> PASSAGE FOURNI
#####

Quoi qu’il en soit, quatre ans après la mort de Molière, par suite d’un arrangement pris par Armande Béjart avec la troupe de la rue Mazarine[1], on vit tout à coup la prose si énergique et si nerveuse de Don Juan s’aligner en assez bons alexandrins sous la plume honnête de Thomas Corneille, et ce qu’on a peine à concevoir, cette médiocre copie s’est maintenue, jusqu’à nos jours, en possession du théâtre, à l’exclusion de l’original. Quelle a donc pu être la cause ou le prétexte de cet arrêt d’expropriation rendu contre un grand génie au profit d’un talent de second ou de troisième ordre ? On a souvent répété, d’après La Serre[2], que le Don Juan de Molière n’avait obtenu à sa naissance qu’un assez faible succès, à cause surtout du préjugé qui régnait alors contre les comédies en prose. Dans la chaire du Lycée, M. de La Harpe, avec l’intrépidité d’étourderie qui le distinguait, et qui a fait école, a été bien plus loin encore. Il affirme que, de tous les Don Juan du XVIIe siècle, celui de Molière fut le seul qui ne réussit pas. « Ce n’est pas, ajoute-t-il, qu’il ne valût beaucoup mieux que tous les autres ; mais il était en prose, et c’était alors une nouveauté sans exemple. » Le critique oublie le théâtre entier de La Rivey, le Pédant joué de Cyrano, les Précieuses, et tant d’autres exemples. N’importe ; il continue : « On n’imaginait pas qu’une comédie pût n’être pas en vers, et la pièce tomba. » Le registre manuscrit de La Grange, conservé dans les archives du Théâtre-Français, et consulté si fructueusement par le dernier biographe de Molière, donne un démenti formel à cette assertion. On y voit que, bien loin d’avoir éprouvé une chute, le Festin de Pierre composa le spectacle à lui seul pendant quinze jours consécutifs, et fit faire à la comédie un égal nombre de recettes très productives : celle, entre autres, de la cinquième représentation s’éleva à 2,390 livres, somme très considérable pour le temps. Ce qui troubla tout d’abord et interrompit bientôt le succès de Don Juan, ce furent les tempêtes soulevées par le cinquième acte, où le libertin, à bout de vices, se drape dans le

  1. On peut voir une quittance de Mlle Molière donnée à la troupe de la rue Mazarine, pour l’achat du Festin de Pierre, dans l’Histoire du théâtre-Français, t. XII, p. 61.
  2. Mémoire sur la vie et les ouvrages de Molière.

#####

> TRAVAIL DEMANDÉ
1. Dans le passage sur le Don Juan de Molière, énumérez les exemples que l'auteur reproche à La Harpe d'avoir oubliés.
2. Recopiez, dans le passage sur le Don Juan de Molière, l'extrait qui va de « 1. On peut voir » jusqu'à « ouvrages de Molière. ».
Les enregistrements n'interviennent pas dans ce travail.

#####

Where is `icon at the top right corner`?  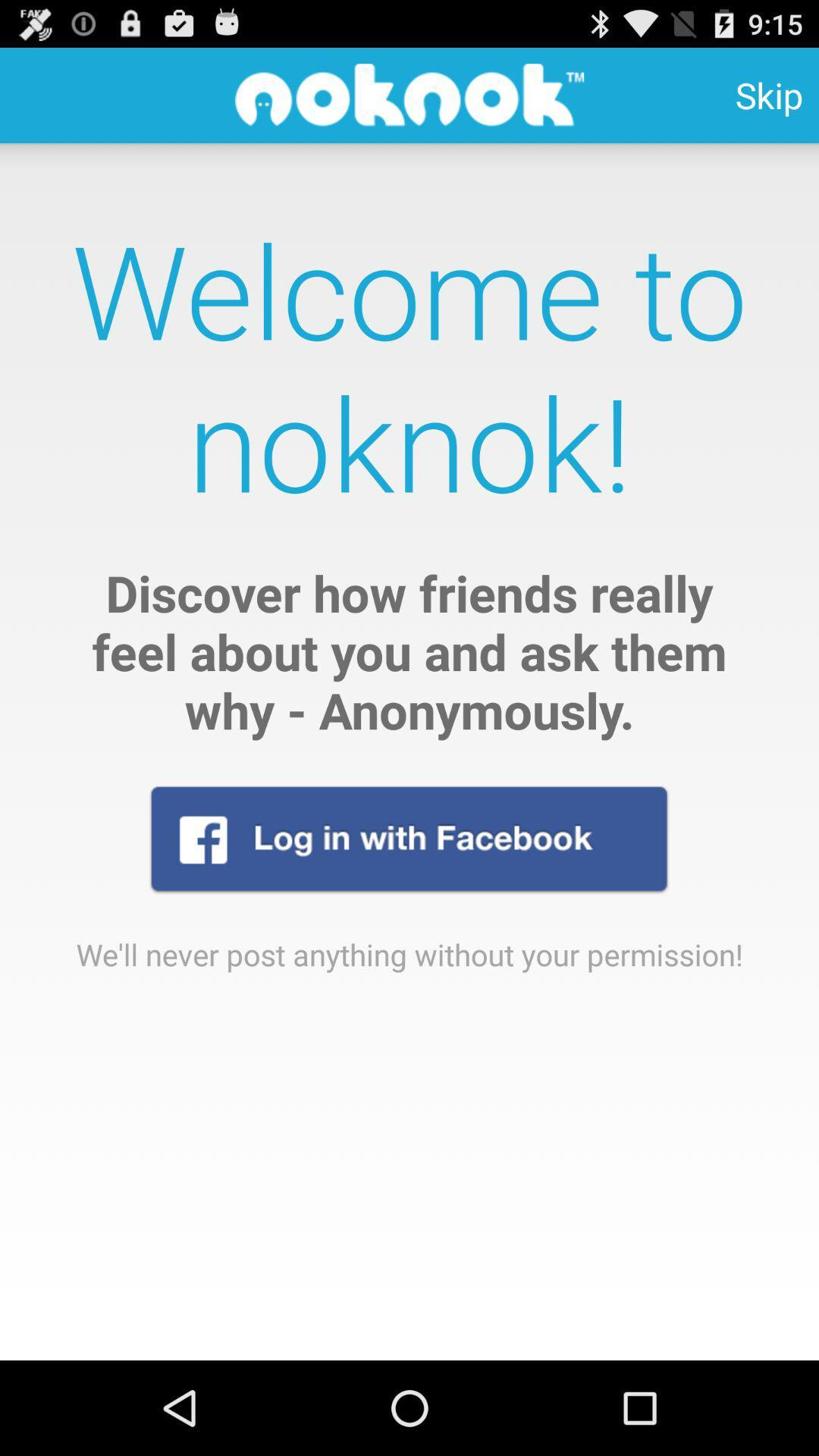
icon at the top right corner is located at coordinates (769, 94).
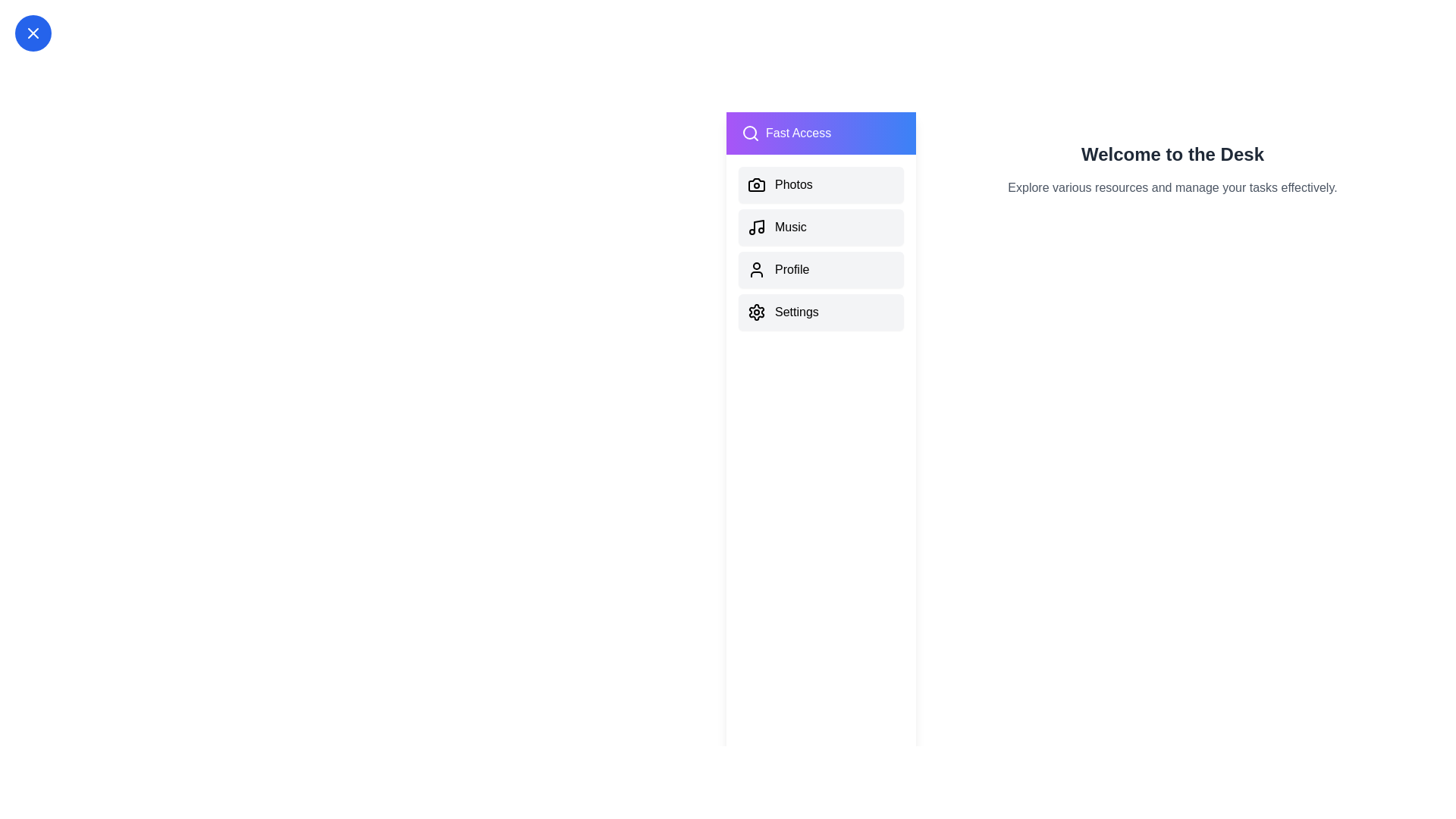  What do you see at coordinates (1172, 187) in the screenshot?
I see `the main content text area to focus on it` at bounding box center [1172, 187].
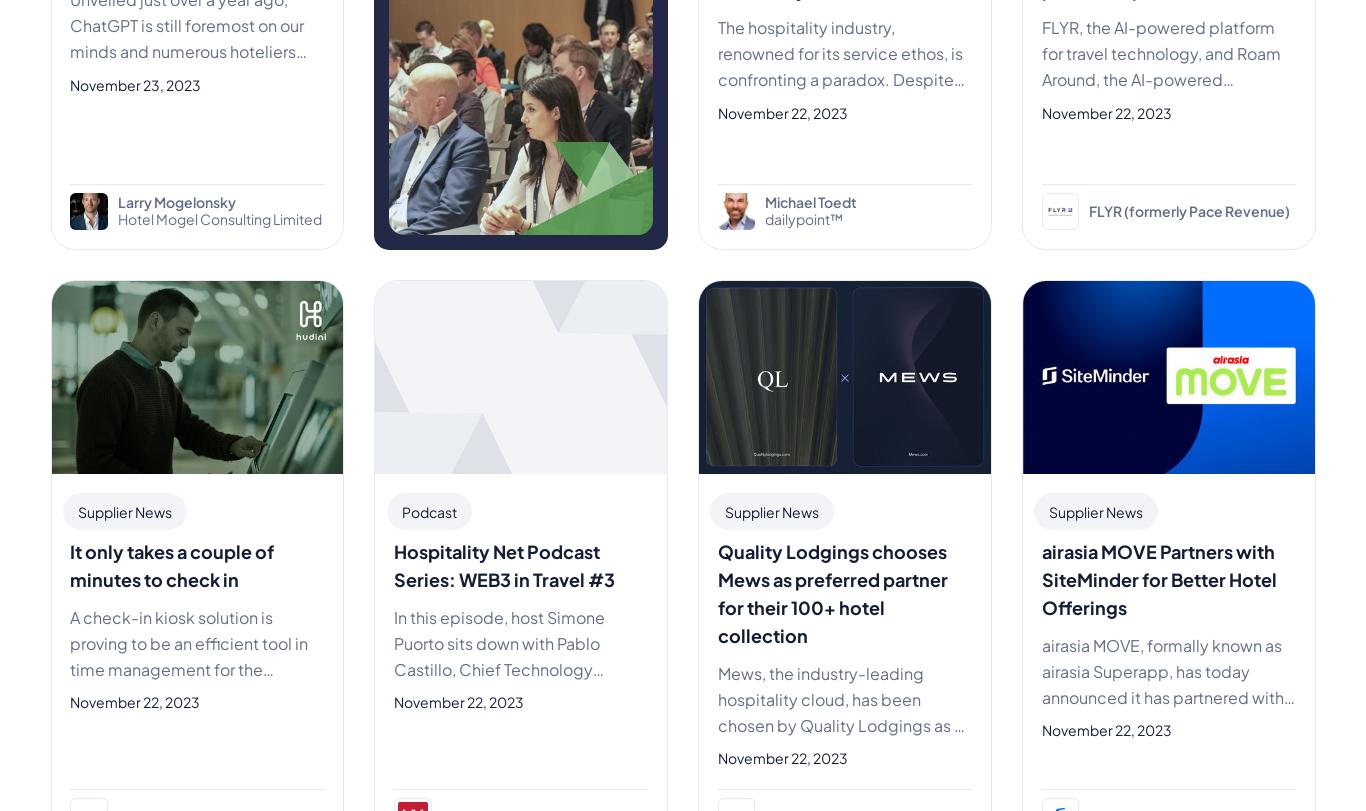  I want to click on 'A check-in kiosk solution is proving to be an efficient tool in time management for the hospitality industry. Smart hospitali', so click(188, 667).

#####

> RÉPONSES DANS L'ORDRE
1.
- Le théâtre entier de La Rivey
- Le Pédant joué de Cyrano
- Les Précieuses

2.
1. On peut voir une quittance de Mlle Molière donnée à la troupe de la rue Mazarine, pour l’achat du Festin de Pierre, dans l’Histoire du théâtre-Français, t. XII, p. 61.
  2. Mémoire sur la vie et les ouvrages de Molière.